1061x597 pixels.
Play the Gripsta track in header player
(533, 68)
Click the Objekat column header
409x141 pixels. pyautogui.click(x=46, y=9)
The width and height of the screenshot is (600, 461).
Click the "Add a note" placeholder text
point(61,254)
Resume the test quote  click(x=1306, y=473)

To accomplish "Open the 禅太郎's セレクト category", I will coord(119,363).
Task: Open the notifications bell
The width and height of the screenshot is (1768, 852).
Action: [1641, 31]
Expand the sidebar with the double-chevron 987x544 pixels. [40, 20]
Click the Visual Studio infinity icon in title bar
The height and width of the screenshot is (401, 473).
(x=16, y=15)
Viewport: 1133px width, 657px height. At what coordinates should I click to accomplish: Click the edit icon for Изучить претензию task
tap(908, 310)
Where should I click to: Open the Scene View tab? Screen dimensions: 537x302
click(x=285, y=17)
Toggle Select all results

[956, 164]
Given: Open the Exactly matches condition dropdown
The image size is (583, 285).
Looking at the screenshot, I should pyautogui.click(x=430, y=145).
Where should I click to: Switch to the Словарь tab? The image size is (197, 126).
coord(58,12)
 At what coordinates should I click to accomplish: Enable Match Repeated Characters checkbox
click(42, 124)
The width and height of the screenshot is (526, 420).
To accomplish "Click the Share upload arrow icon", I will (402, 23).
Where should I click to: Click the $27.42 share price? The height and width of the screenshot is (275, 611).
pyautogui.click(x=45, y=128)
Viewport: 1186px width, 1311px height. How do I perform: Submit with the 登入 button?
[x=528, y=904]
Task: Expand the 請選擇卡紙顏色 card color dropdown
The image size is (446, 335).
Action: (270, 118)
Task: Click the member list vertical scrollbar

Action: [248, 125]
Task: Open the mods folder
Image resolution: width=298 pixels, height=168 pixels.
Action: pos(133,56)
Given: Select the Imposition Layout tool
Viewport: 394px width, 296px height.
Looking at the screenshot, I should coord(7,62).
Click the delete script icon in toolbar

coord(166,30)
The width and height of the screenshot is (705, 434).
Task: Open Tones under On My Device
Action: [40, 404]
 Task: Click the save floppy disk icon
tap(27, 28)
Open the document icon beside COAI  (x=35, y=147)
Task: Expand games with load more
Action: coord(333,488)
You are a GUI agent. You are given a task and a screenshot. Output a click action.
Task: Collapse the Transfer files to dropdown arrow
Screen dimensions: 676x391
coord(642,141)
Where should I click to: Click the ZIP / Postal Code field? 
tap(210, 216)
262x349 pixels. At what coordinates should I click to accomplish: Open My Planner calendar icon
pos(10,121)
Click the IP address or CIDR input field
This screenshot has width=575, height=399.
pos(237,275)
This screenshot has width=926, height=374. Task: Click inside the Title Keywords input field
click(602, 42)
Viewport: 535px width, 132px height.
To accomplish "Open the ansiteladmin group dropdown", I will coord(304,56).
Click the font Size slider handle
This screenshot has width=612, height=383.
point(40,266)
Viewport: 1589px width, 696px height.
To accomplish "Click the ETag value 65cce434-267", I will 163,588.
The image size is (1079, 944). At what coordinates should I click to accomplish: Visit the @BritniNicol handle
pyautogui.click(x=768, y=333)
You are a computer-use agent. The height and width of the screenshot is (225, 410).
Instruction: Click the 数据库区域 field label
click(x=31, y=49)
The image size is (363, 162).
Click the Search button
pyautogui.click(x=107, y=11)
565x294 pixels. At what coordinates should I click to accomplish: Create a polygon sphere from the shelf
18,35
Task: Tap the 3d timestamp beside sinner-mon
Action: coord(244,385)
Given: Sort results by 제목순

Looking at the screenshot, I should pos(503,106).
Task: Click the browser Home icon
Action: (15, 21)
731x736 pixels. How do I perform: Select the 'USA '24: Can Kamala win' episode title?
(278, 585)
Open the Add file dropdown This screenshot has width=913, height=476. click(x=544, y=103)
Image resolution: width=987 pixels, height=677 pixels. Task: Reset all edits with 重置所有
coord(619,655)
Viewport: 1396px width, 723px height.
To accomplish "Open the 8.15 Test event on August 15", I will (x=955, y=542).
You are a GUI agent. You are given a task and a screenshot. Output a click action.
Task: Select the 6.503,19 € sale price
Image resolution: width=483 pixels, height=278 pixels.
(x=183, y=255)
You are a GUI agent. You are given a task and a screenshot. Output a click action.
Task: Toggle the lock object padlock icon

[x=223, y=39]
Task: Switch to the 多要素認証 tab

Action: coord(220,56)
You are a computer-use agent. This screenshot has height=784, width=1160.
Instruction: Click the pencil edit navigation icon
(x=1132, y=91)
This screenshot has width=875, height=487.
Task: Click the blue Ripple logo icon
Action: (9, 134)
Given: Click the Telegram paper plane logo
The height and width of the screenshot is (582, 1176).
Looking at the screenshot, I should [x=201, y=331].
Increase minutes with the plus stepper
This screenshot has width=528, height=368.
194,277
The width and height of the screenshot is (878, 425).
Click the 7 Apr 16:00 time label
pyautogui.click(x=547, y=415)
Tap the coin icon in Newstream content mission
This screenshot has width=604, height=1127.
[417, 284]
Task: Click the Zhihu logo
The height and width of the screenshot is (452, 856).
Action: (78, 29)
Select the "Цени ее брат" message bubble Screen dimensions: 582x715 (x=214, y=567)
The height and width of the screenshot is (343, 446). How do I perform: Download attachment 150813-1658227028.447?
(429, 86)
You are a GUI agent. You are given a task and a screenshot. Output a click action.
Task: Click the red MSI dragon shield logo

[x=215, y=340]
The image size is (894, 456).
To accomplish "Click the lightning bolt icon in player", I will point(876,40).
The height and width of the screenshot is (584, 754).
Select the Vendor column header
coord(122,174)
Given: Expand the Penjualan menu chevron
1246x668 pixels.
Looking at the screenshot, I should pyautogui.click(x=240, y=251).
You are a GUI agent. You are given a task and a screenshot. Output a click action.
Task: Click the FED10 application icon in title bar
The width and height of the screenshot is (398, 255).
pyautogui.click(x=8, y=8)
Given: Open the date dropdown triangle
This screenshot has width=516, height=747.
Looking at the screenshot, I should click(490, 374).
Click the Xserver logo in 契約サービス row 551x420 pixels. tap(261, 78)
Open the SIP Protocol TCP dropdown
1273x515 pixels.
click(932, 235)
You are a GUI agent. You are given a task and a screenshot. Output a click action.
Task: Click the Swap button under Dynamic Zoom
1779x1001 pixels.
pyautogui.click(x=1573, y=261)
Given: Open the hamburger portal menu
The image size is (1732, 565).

Task prompt
Each record is to be retyped exactly as it appears.

Task result
1061x597 pixels.
Play the Gripsta track in header player
(533, 68)
Click the Objekat column header
409x141 pixels. pyautogui.click(x=46, y=9)
The width and height of the screenshot is (600, 461).
Click the "Add a note" placeholder text
point(61,254)
Resume the test quote  click(x=1306, y=473)

To accomplish "Open the 禅太郎's セレクト category", I will coord(119,363).
Task: Open the notifications bell
The width and height of the screenshot is (1768, 852).
Action: [1641, 31]
Expand the sidebar with the double-chevron 987x544 pixels. [40, 20]
Click the Visual Studio infinity icon in title bar
The height and width of the screenshot is (401, 473).
(x=16, y=15)
Viewport: 1133px width, 657px height. At what coordinates should I click to accomplish: Click the edit icon for Изучить претензию task
tap(908, 310)
Where should I click to: Open the Scene View tab? Screen dimensions: 537x302
click(x=285, y=17)
Toggle Select all results

[956, 164]
Given: Open the Exactly matches condition dropdown
The image size is (583, 285).
Looking at the screenshot, I should pyautogui.click(x=430, y=145).
Where should I click to: Switch to the Словарь tab? The image size is (197, 126).
coord(58,12)
 At what coordinates should I click to accomplish: Enable Match Repeated Characters checkbox
click(42, 124)
The width and height of the screenshot is (526, 420).
To accomplish "Click the Share upload arrow icon", I will (402, 23).
Where should I click to: Click the $27.42 share price? The height and width of the screenshot is (275, 611).
pyautogui.click(x=45, y=128)
Viewport: 1186px width, 1311px height. How do I perform: Submit with the 登入 button?
[x=528, y=904]
Task: Expand the 請選擇卡紙顏色 card color dropdown
The image size is (446, 335).
Action: (270, 118)
Task: Click the member list vertical scrollbar

Action: [248, 125]
Task: Open the mods folder
Image resolution: width=298 pixels, height=168 pixels.
Action: pos(133,56)
Given: Select the Imposition Layout tool
Viewport: 394px width, 296px height.
Looking at the screenshot, I should coord(7,62).
Click the delete script icon in toolbar

coord(166,30)
The width and height of the screenshot is (705, 434).
Task: Open Tones under On My Device
Action: [40, 404]
 Task: Click the save floppy disk icon
tap(27, 28)
Open the document icon beside COAI  (x=35, y=147)
Task: Expand games with load more
Action: coord(333,488)
You are a GUI agent. You are given a task and a screenshot. Output a click action.
Task: Collapse the Transfer files to dropdown arrow
Screen dimensions: 676x391
coord(642,141)
Where should I click to: Click the ZIP / Postal Code field? 
tap(210, 216)
262x349 pixels. At what coordinates should I click to accomplish: Open My Planner calendar icon
pos(10,121)
Click the IP address or CIDR input field
This screenshot has width=575, height=399.
pos(237,275)
This screenshot has width=926, height=374. Task: Click inside the Title Keywords input field
click(602, 42)
Viewport: 535px width, 132px height.
To accomplish "Open the ansiteladmin group dropdown", I will coord(304,56).
Click the font Size slider handle
This screenshot has width=612, height=383.
point(40,266)
Viewport: 1589px width, 696px height.
To accomplish "Click the ETag value 65cce434-267", I will 163,588.
The image size is (1079, 944). At what coordinates should I click to accomplish: Visit the @BritniNicol handle
pyautogui.click(x=768, y=333)
You are a computer-use agent. The height and width of the screenshot is (225, 410).
Instruction: Click the 数据库区域 field label
click(x=31, y=49)
The image size is (363, 162).
Click the Search button
pyautogui.click(x=107, y=11)
565x294 pixels. At what coordinates should I click to accomplish: Create a polygon sphere from the shelf
18,35
Task: Tap the 3d timestamp beside sinner-mon
Action: coord(244,385)
Given: Sort results by 제목순

Looking at the screenshot, I should pos(503,106).
Task: Click the browser Home icon
Action: (15, 21)
731x736 pixels. How do I perform: Select the 'USA '24: Can Kamala win' episode title?
(278, 585)
Open the Add file dropdown This screenshot has width=913, height=476. click(x=544, y=103)
Image resolution: width=987 pixels, height=677 pixels. Task: Reset all edits with 重置所有
coord(619,655)
Viewport: 1396px width, 723px height.
To accomplish "Open the 8.15 Test event on August 15", I will (x=955, y=542).
You are a GUI agent. You are given a task and a screenshot. Output a click action.
Task: Select the 6.503,19 € sale price
Image resolution: width=483 pixels, height=278 pixels.
(x=183, y=255)
You are a GUI agent. You are given a task and a screenshot. Output a click action.
Task: Toggle the lock object padlock icon

[x=223, y=39]
Task: Switch to the 多要素認証 tab

Action: coord(220,56)
You are a computer-use agent. This screenshot has height=784, width=1160.
Instruction: Click the pencil edit navigation icon
(x=1132, y=91)
This screenshot has width=875, height=487.
Task: Click the blue Ripple logo icon
Action: (9, 134)
Given: Click the Telegram paper plane logo
The height and width of the screenshot is (582, 1176).
Looking at the screenshot, I should [x=201, y=331].
Increase minutes with the plus stepper
This screenshot has width=528, height=368.
194,277
The width and height of the screenshot is (878, 425).
Click the 7 Apr 16:00 time label
pyautogui.click(x=547, y=415)
Tap the coin icon in Newstream content mission
This screenshot has width=604, height=1127.
[417, 284]
Task: Click the Zhihu logo
The height and width of the screenshot is (452, 856).
Action: (78, 29)
Select the "Цени ее брат" message bubble Screen dimensions: 582x715 (x=214, y=567)
The height and width of the screenshot is (343, 446). How do I perform: Download attachment 150813-1658227028.447?
(429, 86)
You are a GUI agent. You are given a task and a screenshot. Output a click action.
Task: Click the red MSI dragon shield logo

[x=215, y=340]
The image size is (894, 456).
To accomplish "Click the lightning bolt icon in player", I will point(876,40).
The height and width of the screenshot is (584, 754).
Select the Vendor column header
coord(122,174)
Given: Expand the Penjualan menu chevron
1246x668 pixels.
Looking at the screenshot, I should pyautogui.click(x=240, y=251).
You are a GUI agent. You are given a task and a screenshot. Output a click action.
Task: Click the FED10 application icon in title bar
The width and height of the screenshot is (398, 255).
pyautogui.click(x=8, y=8)
Given: Open the date dropdown triangle
This screenshot has width=516, height=747.
Looking at the screenshot, I should click(490, 374).
Click the Xserver logo in 契約サービス row 551x420 pixels. tap(261, 78)
Open the SIP Protocol TCP dropdown
1273x515 pixels.
click(932, 235)
You are a GUI agent. You are given a task and a screenshot. Output a click action.
Task: Click the Swap button under Dynamic Zoom
1779x1001 pixels.
pyautogui.click(x=1573, y=261)
Given: Open the hamburger portal menu
The image size is (1732, 565).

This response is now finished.